US President Barack Obama pauses during his final press conference at the White House on January 18, 2017 in Washington, DC. (Photo by AFP)

Outgoing US President Barack Obama has condemned the Republican-dominated Congress for thwarting his plans to close the notorious American military prison at Guantanamo Bay, Cuba.

In a letter to the Republican leaders of Congress – House Speaker Paul Ryan and Senate President Pro Tempore Orrin Hatch -- on Thursday, Obama said the prison "never should have been opened in the first place.”

“There is simply no justification beyond politics for the Congress' insistence on keeping the facility open,” he stated.

“Members of Congress who obstruct efforts to close the facility, given the stakes involved for our security, have abdicated their responsibility to the American people,” Obama continued.

The closure of the Guantanamo prison was among the main campaign promises of Obama during the 2008 presidential election.

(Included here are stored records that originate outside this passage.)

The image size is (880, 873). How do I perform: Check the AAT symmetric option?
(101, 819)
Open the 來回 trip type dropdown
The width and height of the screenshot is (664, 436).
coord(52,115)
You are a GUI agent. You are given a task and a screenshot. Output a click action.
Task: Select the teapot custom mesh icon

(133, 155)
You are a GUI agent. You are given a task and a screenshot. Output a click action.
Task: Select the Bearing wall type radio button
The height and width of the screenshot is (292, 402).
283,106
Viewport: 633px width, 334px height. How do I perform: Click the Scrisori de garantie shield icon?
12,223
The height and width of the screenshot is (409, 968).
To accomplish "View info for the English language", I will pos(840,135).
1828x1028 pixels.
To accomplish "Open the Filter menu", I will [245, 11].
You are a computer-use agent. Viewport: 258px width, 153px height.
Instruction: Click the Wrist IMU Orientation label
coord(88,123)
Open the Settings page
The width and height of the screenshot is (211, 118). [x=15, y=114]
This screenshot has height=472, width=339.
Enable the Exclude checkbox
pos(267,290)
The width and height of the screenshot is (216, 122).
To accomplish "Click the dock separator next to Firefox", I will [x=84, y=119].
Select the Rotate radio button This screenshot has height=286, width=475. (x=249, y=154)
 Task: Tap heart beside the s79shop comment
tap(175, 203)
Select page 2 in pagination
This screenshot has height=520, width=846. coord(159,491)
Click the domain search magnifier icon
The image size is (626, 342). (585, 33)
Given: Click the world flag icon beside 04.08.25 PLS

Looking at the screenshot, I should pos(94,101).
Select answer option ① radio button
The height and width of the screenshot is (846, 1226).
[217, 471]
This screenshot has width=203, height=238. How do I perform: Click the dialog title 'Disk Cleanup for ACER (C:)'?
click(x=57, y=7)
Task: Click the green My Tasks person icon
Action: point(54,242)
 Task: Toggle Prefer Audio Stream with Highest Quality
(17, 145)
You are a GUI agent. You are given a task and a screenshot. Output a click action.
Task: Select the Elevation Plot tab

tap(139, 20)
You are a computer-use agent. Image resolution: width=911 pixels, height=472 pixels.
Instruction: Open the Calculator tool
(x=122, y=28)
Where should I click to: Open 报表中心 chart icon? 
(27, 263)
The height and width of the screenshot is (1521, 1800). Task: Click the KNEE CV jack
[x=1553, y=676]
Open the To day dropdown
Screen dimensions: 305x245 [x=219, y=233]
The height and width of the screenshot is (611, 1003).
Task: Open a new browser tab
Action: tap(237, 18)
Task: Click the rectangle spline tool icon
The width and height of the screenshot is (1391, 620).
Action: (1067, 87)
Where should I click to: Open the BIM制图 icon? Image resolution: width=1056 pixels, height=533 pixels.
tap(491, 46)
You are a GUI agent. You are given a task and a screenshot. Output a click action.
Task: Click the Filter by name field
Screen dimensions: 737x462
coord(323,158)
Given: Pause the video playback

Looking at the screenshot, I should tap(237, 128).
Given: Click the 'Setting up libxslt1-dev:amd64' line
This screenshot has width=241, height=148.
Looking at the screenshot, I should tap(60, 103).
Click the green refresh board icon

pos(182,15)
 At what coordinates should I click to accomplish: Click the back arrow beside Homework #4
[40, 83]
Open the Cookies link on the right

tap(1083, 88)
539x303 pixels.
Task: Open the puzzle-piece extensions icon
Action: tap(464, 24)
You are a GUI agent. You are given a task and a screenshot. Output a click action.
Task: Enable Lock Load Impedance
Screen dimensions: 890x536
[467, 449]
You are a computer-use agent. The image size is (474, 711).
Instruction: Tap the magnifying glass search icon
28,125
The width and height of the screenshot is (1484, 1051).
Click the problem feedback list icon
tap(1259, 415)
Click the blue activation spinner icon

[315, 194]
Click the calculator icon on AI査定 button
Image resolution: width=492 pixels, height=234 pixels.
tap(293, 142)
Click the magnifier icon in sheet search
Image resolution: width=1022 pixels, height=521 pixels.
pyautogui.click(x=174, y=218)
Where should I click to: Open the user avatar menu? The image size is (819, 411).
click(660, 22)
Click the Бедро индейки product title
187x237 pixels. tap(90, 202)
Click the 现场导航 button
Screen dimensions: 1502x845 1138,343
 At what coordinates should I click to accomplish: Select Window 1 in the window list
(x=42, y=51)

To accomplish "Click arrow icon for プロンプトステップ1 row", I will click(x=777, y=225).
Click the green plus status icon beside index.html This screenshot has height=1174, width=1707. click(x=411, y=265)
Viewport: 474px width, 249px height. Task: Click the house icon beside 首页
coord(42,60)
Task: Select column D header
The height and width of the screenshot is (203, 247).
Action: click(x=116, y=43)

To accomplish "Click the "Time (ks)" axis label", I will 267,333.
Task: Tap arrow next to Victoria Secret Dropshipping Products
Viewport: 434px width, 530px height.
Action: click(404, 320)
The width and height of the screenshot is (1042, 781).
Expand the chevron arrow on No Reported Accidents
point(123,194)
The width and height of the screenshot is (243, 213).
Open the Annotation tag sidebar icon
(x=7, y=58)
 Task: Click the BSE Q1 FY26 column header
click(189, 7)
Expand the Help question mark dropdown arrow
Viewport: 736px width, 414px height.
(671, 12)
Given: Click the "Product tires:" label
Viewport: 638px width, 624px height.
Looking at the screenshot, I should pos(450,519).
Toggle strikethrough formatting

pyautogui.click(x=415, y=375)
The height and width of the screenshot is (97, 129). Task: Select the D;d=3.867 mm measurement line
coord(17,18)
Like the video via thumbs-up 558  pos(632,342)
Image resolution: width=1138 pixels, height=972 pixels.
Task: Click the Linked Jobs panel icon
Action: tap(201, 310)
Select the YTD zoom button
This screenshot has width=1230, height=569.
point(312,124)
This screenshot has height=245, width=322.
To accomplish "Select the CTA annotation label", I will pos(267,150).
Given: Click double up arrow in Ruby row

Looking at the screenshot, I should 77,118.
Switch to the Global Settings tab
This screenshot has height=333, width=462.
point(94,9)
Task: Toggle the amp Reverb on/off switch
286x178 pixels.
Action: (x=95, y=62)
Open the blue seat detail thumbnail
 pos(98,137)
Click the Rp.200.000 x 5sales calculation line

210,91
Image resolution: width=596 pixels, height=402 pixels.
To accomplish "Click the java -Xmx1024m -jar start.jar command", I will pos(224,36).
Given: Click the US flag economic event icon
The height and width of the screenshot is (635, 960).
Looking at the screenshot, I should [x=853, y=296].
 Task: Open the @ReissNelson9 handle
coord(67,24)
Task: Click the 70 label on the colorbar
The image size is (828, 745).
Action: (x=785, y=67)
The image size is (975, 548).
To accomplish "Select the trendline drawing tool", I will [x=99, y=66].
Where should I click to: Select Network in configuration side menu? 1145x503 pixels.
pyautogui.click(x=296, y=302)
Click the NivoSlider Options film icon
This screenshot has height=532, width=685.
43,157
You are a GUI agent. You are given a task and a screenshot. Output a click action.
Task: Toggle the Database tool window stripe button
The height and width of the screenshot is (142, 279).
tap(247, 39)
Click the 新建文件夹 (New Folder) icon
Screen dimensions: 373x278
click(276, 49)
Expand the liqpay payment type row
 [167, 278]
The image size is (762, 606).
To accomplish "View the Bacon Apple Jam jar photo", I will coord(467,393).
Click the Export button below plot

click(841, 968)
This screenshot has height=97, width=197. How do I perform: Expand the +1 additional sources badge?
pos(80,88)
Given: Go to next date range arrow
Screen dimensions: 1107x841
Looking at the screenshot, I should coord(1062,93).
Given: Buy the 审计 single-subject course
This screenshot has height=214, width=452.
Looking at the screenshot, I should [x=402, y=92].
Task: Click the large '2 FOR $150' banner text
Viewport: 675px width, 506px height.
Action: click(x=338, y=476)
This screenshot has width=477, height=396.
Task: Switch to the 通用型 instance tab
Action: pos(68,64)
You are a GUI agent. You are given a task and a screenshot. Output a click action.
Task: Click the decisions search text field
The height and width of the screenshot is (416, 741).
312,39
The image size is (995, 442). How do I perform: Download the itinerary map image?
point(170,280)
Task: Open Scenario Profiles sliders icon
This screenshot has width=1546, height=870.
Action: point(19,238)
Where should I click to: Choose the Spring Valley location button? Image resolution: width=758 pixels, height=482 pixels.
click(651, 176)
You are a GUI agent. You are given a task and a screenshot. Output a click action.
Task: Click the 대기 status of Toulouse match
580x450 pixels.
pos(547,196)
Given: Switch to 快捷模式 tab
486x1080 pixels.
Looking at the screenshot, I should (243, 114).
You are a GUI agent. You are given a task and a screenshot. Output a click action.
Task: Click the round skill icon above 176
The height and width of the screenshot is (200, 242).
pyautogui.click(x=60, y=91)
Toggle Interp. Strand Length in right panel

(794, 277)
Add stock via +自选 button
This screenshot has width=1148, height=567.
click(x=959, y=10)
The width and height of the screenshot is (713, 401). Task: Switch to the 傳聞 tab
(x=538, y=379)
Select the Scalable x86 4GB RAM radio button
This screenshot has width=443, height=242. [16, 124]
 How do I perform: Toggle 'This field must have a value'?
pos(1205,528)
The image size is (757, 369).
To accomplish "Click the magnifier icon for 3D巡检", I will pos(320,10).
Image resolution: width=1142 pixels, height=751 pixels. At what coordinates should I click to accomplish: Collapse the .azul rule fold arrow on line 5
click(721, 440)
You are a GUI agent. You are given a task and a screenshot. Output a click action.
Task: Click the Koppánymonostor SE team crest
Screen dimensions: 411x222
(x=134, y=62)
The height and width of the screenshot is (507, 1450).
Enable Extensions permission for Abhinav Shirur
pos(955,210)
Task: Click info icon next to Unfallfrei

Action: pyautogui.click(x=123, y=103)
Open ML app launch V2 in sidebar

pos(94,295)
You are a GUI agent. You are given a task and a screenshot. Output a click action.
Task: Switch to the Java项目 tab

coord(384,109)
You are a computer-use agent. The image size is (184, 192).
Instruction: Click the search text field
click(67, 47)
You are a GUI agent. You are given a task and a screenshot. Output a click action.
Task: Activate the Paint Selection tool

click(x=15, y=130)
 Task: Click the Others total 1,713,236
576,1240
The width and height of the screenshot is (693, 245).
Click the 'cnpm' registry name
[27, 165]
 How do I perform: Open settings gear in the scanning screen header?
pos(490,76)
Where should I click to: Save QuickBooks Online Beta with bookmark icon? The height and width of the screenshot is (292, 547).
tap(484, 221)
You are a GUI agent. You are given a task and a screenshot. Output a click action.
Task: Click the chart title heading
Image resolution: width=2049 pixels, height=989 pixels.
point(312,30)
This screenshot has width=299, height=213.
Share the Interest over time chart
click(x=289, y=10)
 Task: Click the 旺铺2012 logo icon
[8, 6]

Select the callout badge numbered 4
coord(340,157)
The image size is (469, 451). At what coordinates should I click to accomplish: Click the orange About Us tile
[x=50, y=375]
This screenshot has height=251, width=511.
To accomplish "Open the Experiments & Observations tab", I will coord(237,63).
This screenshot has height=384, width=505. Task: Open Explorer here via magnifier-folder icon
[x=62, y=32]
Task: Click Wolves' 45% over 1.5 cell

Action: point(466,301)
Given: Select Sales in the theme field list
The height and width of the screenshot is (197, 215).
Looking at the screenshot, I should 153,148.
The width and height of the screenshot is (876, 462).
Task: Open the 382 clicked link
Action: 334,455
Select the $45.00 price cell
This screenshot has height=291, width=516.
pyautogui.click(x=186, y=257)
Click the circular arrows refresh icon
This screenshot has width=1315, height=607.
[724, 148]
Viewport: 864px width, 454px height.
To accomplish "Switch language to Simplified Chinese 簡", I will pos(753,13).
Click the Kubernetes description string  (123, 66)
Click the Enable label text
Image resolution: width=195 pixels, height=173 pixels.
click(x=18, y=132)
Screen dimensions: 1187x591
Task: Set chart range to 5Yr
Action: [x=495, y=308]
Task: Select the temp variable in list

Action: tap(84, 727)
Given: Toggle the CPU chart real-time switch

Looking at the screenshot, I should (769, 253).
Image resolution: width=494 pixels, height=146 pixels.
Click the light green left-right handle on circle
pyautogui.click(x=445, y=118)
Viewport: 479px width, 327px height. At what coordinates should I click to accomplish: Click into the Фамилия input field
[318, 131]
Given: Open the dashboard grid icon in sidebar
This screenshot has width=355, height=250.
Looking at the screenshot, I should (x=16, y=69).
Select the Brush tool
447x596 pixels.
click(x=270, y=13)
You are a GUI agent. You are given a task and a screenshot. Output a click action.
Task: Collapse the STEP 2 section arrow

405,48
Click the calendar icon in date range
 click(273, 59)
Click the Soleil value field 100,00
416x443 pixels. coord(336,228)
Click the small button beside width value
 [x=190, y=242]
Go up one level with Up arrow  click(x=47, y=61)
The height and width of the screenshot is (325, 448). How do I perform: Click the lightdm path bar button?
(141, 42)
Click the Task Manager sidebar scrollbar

Obama vowed to close it within a year when he came to office in January 2009. But his efforts had been continually blocked by Republican lawmakers in Congress.

The US Senate has confirmed that prisoners were regularly tortured at the notorious facility, which was set up by former US President George W. Bush after the September 11, 2001 attacks to hold suspected al-Qaeda and Taliban detainees.

Activists protest on Wednesday in Washington, DC, urging President Barack Obama to close the Guantanamo Bay military prison. (Photo from social media) 

Obama’s proposals to shift the inmates to prisons on US soil were also blocked by Republican lawmakers, who argued that the transfer would jeopardize the national security.

Nearly 800 men have passed through the Guantanamo prison since it was opened in January 2002. 

In recent months, the Obama administration has accelerated the rate at which detainees who have been approved for transfer are released from the detention center.

In his letter on Thursday, Obama revealed that four more prisoners have been transferred out of the prison, which means that only 41 detainees remain, down from the 45 the Pentagon said were there Tuesday.

“Of the nearly 800 detainees at one time held at the facility, today only 41 remain,” Obama wrote.

A US military official also confirmed the transfer of four additional detainees, but did not name the newly transferred men or what countries they were sent to.

The Guantanamo prison and its associated military commissions cost the Pentagon $445 million in fiscal year 2015. It currently costs about $7 million per detainee a year.

Obama repeatedly said the prison served as a "recruitment tool" for terrorist groups and was a waste of money.

A Navy guard patrols Camp Delta's detainee recreation yard at the Guantanamo Bay naval base in July 2010.

“As the president has said, spending hundreds of millions of dollars to keep 41 men in an isolated detention facility in Cuba, year after year, is not consistent with our values or our interests as a nation,” stated a report accompanying Obama’s letter.

The report concluded that the Guantanamo prison “undermines our standing in the world, and it is viewed as a stain on our longstanding record of upholding the highest standards, of adhering to the rule of law. It is long past time to close this chapter in our history.”

Donald Trump, who will swear-in as the US president on Friday, has embraced Guantanamo and promised to bring back water-boarding, one of the so-called enhanced interrogation techniques used on suspects of the so-called war on terror after the 9/11 attacks. He has said he wants to fill Guantanamo up with “bad dudes.”

Margaret Huang, executive director of Amnesty International USA, said on Thursday, "We are extremely concerned that President-elect Trump will make good on his threat to subject more people to indefinite detention without charge or trial."